BEGIN

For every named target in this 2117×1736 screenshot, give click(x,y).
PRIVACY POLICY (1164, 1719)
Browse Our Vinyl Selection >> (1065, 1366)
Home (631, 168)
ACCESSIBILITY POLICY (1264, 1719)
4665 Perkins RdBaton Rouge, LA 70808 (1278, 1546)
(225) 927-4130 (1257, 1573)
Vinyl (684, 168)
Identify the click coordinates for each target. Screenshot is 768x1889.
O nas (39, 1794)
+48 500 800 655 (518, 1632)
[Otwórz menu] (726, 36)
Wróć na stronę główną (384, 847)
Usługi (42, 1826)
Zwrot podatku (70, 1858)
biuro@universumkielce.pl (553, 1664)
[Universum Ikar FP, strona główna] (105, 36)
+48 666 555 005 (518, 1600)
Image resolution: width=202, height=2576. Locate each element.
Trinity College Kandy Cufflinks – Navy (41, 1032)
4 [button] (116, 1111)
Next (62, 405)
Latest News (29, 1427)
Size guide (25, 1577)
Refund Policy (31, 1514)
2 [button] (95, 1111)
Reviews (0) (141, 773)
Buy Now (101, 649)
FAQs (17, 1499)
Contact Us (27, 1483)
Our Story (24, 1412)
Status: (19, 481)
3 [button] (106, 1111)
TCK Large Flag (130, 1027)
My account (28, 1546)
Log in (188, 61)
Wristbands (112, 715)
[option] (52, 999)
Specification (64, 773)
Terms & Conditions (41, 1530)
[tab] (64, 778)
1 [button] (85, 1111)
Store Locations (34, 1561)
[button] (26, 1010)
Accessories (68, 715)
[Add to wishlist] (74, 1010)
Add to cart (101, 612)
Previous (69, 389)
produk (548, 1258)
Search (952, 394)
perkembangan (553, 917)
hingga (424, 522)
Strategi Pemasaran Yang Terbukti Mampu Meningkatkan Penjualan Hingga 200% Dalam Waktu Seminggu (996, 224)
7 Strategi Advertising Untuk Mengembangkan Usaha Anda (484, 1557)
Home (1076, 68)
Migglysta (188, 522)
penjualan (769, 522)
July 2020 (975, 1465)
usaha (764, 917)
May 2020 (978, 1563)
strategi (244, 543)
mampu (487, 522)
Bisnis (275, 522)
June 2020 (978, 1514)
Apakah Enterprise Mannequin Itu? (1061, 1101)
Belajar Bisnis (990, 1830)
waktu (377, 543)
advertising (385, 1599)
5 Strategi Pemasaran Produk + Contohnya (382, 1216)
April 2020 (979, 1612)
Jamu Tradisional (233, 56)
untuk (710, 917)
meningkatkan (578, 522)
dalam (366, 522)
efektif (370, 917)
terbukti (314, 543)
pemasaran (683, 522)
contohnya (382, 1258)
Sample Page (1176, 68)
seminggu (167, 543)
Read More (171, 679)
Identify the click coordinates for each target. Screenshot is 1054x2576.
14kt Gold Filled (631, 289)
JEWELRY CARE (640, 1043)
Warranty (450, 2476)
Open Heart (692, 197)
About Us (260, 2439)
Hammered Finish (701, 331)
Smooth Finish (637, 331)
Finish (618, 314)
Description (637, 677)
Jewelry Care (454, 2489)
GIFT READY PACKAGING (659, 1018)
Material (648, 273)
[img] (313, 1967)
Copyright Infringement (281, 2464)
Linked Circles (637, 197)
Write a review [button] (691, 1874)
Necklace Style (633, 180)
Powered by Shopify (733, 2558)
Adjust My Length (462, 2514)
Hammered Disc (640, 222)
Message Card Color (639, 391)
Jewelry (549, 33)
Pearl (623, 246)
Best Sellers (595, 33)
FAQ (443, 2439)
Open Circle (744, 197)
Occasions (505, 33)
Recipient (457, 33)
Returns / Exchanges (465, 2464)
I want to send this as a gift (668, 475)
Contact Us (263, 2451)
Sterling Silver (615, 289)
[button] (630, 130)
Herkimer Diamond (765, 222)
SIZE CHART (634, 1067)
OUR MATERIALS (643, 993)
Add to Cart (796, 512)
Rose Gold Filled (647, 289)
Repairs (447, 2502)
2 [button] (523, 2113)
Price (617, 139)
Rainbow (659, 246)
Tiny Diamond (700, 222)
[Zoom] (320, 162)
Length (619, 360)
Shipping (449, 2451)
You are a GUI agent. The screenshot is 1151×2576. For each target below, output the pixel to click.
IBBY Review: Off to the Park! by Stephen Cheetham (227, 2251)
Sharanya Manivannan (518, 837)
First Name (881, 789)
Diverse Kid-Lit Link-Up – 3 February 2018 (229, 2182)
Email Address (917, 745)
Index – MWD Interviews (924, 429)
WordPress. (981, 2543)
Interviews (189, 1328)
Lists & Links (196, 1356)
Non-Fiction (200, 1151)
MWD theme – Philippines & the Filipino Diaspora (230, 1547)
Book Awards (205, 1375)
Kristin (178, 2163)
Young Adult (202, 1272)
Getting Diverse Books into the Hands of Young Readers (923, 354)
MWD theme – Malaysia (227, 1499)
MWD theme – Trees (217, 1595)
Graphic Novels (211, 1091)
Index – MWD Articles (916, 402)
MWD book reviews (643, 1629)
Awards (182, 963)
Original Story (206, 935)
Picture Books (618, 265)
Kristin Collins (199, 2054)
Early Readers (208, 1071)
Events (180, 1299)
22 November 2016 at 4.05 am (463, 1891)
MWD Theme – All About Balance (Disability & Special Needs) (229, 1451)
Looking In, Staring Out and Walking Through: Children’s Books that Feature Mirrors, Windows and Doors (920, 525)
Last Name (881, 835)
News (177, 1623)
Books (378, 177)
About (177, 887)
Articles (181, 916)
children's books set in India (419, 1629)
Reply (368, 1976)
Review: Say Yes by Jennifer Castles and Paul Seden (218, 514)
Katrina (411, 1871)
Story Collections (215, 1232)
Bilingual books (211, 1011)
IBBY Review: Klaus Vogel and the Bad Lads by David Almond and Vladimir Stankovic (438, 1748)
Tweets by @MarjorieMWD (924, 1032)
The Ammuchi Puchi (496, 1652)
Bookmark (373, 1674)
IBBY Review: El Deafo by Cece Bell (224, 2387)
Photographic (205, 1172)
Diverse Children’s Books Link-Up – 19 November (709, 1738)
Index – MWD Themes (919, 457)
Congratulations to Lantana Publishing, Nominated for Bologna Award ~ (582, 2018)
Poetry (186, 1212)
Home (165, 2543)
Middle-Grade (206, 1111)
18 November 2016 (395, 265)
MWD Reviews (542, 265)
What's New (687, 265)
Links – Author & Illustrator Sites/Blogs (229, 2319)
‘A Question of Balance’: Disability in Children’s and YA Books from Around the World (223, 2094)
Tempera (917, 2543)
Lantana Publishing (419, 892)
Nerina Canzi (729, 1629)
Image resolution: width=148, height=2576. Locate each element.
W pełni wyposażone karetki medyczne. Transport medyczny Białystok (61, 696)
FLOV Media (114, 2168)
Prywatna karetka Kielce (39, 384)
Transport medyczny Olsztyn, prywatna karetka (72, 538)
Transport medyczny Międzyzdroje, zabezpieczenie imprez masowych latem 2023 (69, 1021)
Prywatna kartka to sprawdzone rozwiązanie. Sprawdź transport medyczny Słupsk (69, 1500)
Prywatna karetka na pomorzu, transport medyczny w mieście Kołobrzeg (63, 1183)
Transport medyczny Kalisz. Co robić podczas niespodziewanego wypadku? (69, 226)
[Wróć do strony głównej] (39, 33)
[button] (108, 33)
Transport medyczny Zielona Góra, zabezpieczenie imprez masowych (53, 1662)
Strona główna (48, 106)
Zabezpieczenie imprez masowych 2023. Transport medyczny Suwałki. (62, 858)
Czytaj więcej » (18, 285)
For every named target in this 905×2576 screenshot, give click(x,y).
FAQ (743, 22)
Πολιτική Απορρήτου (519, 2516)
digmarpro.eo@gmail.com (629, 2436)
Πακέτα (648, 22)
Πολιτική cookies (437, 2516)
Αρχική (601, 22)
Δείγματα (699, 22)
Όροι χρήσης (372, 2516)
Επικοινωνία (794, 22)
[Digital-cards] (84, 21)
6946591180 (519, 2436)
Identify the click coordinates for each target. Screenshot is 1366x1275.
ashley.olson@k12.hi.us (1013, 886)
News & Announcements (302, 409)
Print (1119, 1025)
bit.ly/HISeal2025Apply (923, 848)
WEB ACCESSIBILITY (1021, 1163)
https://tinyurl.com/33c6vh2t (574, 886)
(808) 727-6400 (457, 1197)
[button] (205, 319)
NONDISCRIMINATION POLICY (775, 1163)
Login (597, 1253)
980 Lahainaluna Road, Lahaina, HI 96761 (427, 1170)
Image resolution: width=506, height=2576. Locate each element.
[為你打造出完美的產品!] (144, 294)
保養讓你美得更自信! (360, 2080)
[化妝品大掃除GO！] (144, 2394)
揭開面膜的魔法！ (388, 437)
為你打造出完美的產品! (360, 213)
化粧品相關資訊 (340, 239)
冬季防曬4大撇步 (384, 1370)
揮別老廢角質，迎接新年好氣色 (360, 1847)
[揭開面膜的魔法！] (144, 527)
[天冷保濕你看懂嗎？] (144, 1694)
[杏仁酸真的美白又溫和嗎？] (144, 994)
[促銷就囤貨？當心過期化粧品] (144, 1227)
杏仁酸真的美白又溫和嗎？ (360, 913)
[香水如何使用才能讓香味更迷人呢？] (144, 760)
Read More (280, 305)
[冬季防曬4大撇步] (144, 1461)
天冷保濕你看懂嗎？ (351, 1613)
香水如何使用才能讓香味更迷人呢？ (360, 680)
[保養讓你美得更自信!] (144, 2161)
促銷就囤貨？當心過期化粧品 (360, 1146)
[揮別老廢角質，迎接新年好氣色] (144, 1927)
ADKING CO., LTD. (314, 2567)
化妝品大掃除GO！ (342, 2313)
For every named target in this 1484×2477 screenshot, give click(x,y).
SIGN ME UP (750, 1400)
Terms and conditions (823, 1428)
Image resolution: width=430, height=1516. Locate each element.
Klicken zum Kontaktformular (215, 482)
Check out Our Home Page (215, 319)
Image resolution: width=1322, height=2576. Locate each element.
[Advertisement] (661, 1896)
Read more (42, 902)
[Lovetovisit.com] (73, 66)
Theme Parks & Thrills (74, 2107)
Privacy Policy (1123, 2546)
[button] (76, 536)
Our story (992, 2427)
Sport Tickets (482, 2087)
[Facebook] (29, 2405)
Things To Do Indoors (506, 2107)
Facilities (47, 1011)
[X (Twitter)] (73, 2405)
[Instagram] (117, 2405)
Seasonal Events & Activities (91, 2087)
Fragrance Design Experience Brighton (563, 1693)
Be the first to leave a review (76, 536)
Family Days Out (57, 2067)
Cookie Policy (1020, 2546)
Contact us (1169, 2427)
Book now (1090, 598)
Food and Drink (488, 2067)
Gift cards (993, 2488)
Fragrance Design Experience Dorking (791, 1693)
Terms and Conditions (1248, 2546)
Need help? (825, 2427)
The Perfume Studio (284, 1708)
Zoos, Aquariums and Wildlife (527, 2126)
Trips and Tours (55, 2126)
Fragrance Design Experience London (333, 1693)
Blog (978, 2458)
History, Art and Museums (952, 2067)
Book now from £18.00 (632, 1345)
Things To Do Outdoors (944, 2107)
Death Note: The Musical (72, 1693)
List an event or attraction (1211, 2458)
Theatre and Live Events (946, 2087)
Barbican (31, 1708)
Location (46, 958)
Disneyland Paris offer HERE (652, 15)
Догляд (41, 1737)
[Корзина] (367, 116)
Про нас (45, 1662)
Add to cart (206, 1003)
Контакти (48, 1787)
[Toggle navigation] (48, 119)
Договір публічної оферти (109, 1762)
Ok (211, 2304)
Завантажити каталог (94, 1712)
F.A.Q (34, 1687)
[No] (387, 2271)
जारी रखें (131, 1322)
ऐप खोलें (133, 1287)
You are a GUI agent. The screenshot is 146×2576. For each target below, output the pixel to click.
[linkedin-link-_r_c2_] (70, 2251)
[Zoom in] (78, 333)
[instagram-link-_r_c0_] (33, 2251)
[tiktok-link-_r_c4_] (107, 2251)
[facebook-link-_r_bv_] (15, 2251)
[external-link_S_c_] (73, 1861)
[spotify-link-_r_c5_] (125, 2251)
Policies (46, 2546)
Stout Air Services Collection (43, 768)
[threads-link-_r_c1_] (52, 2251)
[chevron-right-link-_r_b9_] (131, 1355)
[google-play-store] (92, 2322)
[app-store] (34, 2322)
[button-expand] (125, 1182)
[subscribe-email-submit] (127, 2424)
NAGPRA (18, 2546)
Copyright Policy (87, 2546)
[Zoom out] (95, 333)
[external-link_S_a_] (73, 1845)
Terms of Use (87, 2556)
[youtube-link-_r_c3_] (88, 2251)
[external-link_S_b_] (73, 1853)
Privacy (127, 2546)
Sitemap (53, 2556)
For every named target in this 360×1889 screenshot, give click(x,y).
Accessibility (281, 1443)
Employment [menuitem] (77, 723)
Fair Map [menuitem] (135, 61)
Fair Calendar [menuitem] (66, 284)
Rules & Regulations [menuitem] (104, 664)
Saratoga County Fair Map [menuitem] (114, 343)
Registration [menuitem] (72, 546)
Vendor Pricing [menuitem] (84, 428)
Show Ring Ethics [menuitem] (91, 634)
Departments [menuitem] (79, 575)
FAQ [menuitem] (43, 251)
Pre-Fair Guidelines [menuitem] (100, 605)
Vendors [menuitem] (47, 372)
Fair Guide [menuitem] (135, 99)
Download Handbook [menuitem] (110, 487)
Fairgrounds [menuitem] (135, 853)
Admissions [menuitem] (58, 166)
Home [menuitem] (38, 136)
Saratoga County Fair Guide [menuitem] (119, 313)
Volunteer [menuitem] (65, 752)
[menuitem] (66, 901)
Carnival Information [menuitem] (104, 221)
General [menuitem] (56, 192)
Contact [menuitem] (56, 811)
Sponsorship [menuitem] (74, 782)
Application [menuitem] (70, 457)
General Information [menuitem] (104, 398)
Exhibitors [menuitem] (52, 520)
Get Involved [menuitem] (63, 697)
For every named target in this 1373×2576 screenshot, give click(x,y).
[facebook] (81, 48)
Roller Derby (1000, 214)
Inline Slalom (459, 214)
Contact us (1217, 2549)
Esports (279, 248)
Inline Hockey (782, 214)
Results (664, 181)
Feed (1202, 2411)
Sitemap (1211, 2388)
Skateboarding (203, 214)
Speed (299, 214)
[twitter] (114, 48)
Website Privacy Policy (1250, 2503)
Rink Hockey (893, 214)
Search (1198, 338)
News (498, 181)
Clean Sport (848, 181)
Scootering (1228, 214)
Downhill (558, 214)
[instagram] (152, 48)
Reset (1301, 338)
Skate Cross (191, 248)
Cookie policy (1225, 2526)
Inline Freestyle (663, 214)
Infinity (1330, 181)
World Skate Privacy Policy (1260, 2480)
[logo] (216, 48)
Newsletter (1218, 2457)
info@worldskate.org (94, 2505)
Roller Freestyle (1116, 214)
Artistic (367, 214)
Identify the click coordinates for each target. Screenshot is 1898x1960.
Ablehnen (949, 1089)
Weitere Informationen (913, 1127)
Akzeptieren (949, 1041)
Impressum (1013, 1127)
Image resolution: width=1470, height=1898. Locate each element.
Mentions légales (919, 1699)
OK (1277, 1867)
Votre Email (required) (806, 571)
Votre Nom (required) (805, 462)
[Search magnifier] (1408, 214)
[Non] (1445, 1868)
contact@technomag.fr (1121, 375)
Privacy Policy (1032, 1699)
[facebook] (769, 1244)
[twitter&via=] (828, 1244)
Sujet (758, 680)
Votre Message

END

[WHAT YOU SHOULD DO]: Within the listing above, the range opens at the line with "PRIVACY POLICY (1164, 1719)" and closes at the line with "Reviews (0) (141, 773)". Reproduce exactly the lines of that range, including both ends.

[YOUR RESPONSE]:
PRIVACY POLICY (1164, 1719)
Browse Our Vinyl Selection >> (1065, 1366)
Home (631, 168)
ACCESSIBILITY POLICY (1264, 1719)
4665 Perkins RdBaton Rouge, LA 70808 (1278, 1546)
(225) 927-4130 (1257, 1573)
Vinyl (684, 168)
Identify the click coordinates for each target. Screenshot is 768x1889.
O nas (39, 1794)
+48 500 800 655 (518, 1632)
[Otwórz menu] (726, 36)
Wróć na stronę główną (384, 847)
Usługi (42, 1826)
Zwrot podatku (70, 1858)
biuro@universumkielce.pl (553, 1664)
[Universum Ikar FP, strona główna] (105, 36)
+48 666 555 005 (518, 1600)
Image resolution: width=202, height=2576. Locate each element.
Trinity College Kandy Cufflinks – Navy (41, 1032)
4 [button] (116, 1111)
Next (62, 405)
Latest News (29, 1427)
Size guide (25, 1577)
Refund Policy (31, 1514)
2 [button] (95, 1111)
Reviews (0) (141, 773)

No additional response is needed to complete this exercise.